La Commission rappelle qu’il « est essentiel de déterminer clairement quand les CEE doivent être consultés et informés », afin de réduire le risque de litige tout en maintenant la distinction par rapport aux questions nationales.
- Veiller à ce que les travailleurs des entreprises multinationales soient consultés en temps et de manière utiles sur les questions qui les concernent : la Commission réaffirme le droit à la consultation en temps utile et entend renforcer les obligations de la direction vis-à-vis du CEE : les membres des CEE devront « recevoir une réponse motivée à leur avis avant que la direction de l’entreprise n’adopte une décision sur des questions transnationales », et la direction de l’entreprise devra « fournir des justifications chaque fois que la confidentialité sera invoquée pour limiter la communication d’informations ou refuser leur divulgation sur des questions transnationales ».
- Veiller à ce que les comités d’entreprise européens disposent des capacités nécessaires pour mener à bien leur travail : les accords sur les CEE devront « préciser les ressources financières et matérielles allouées, par exemple en ce qui concerne les experts, les frais juridiques et la formation ».
- Renforcer l’équilibre entre les femmes et les hommes : « chaque fois qu’un accord sur un CEE sera (re)négocié, des dispositions devront être prises pour parvenir, dans la mesure du possible, à une composition équilibrée entre les femmes et les hommes ». Il sera notamment exigé de « tendre activement vers l’équilibre entre les femmes et les hommes au sein du groupe spécial de négociation, qui est un groupe temporaire de représentants des travailleurs négociant un accord sur le CEE avec l’entreprise ».
- Améliorer l’accès aux voies de recours : Considérant que les droits des CEE ne sont réellement garantis que s’il existe des moyens d’actions et des sanctions effectives en cas de manquements, selon la directive révisée, les États membres devront « informer la Commission de la manière dont les CEE pourront engager des procédures judiciaires, voire administratives ».Ils seront également tenus de « mettre en place des sanctions effectives, dissuasives et proportionnées pour réprimer les infractions à la directive ».
Rappelons qu’en France, le fait d’apporter une entrave soit à la constitution d’un groupe spécial de négociation ou d’un comité d’entreprise européen soit à la libre désignation de leurs membres, est puni d’un emprisonnement d’un an et d’une amende de 7 500 € (37.500 € pour la personne morale).

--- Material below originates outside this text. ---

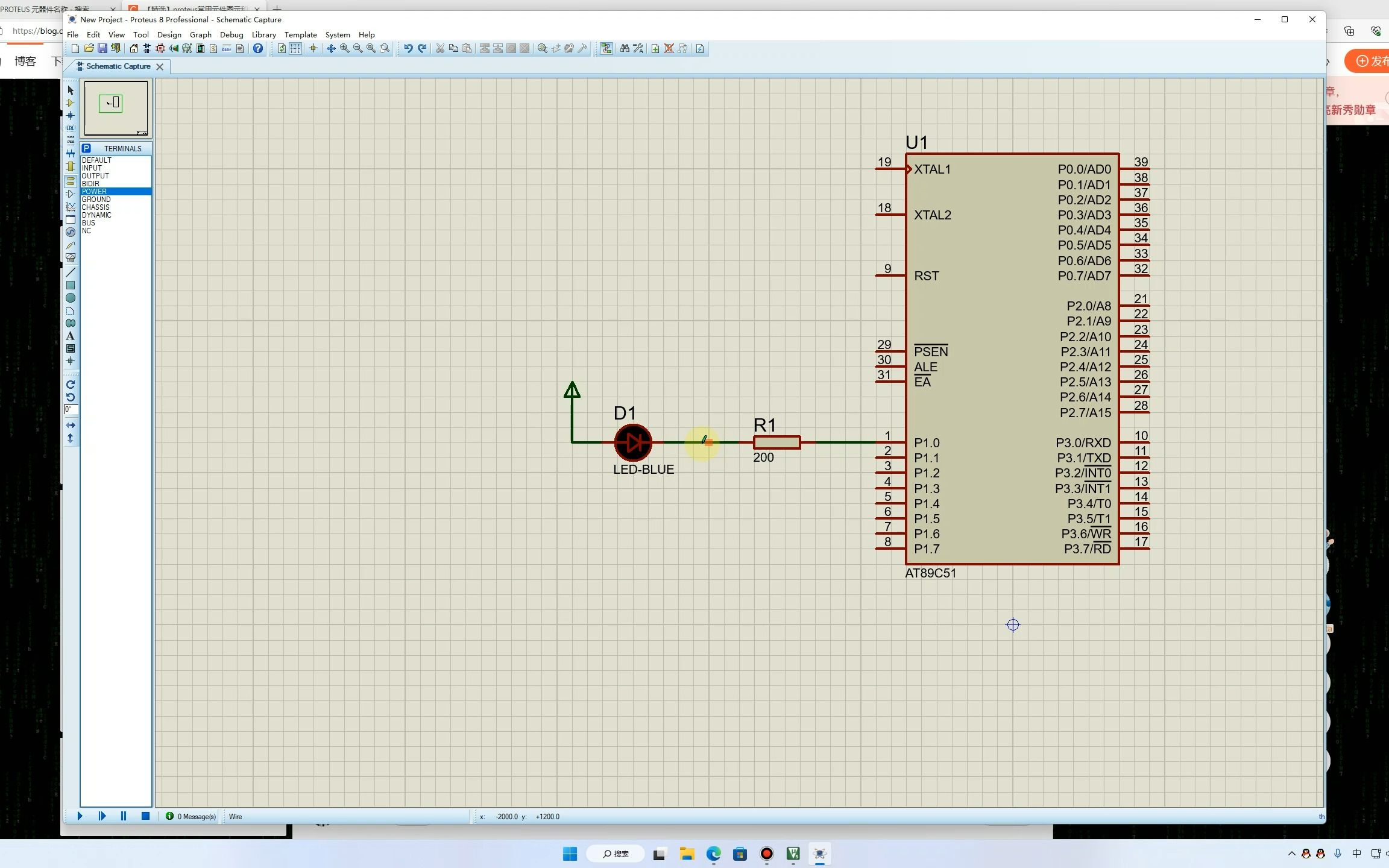Viewport: 1389px width, 868px height.
Task: Click the P pick-devices button
Action: [x=86, y=148]
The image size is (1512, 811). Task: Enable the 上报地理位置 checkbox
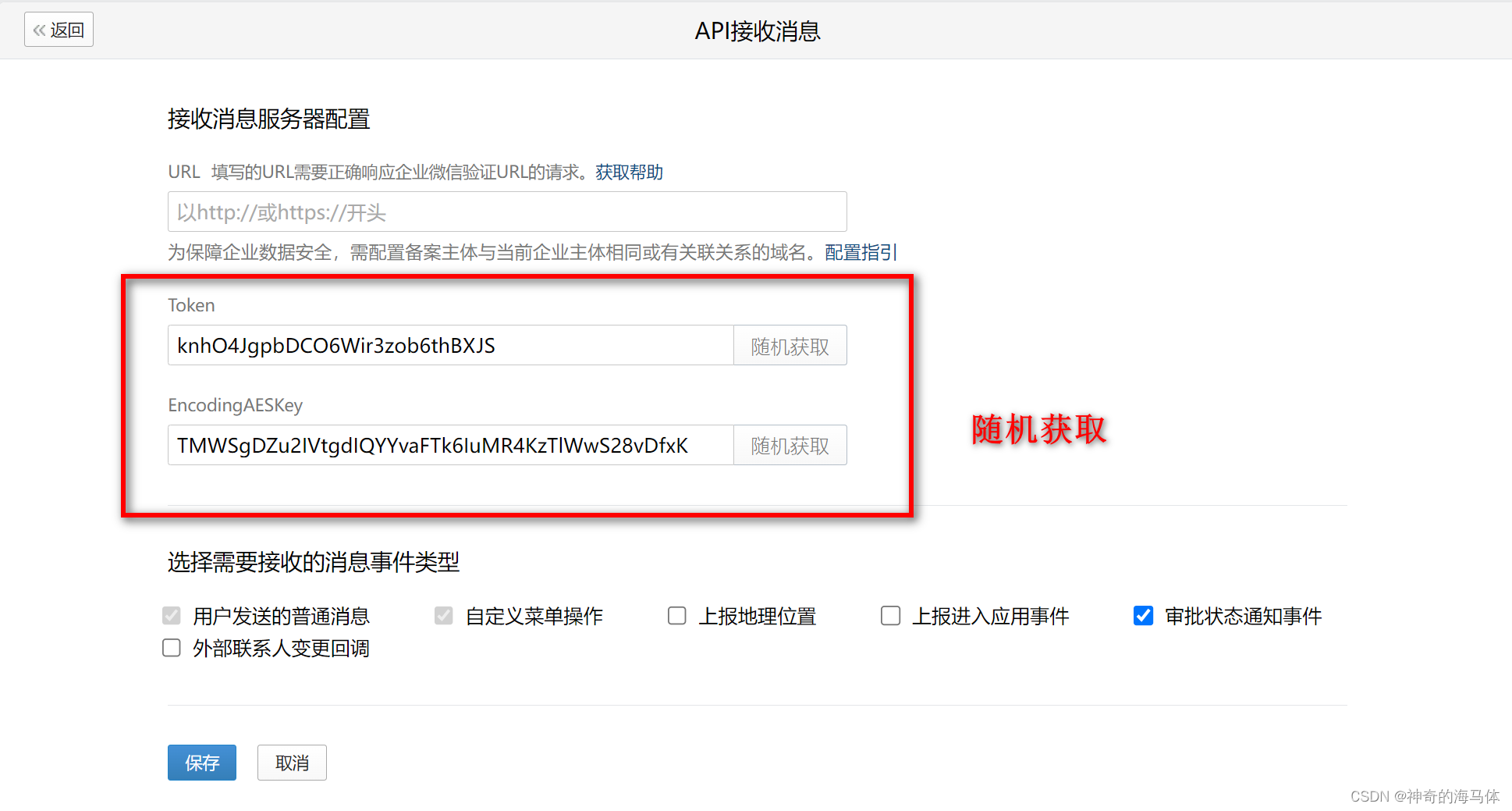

Le fait d’apporter une entrave à leur fonctionnement régulier est puni d’une amende de 7 500 €. (C. trav., art. L. 2346-1).
Prochaines étapes ?
Le projet de modification de la directive sur le comité d’entreprise européen doit désormais être examiné par le Parlement Européen et les Etats membres, selon un calendrier qui n’a pas encore été annoncé.
Une fois la directive adoptée, les Etats membres disposeront d’un an pour la transposer en droit national. Les nouvelles dispositions seront alors applicables 2 ans plus tard.
La Commission européenne invite les parties prenantes à profiter de ce délai de 2 ans pour adapter les accords existants relatifs au CEE aux nouvelles exigences de la directive :
- soit à l’initiative de la direction centrale,
- soit à la demande écrite d’au moins 100 travailleurs ou de leurs représentants dans au moins 2 entreprises ou établissements situés dans au moins 2 Etat membres différents,
- soit, le cas échéant, selon les modalités d’adaptation ou de renégociation prévues par l’accord existant.
Le projet de directive précise qu’à défaut d’aboutissement de la procédure d’adaptation dans un délai de 2 ans à compter de la date de présentation de la demande par les travailleurs ou par leurs représentants, des prescriptions subsidiaires de la directive s’appliqueront.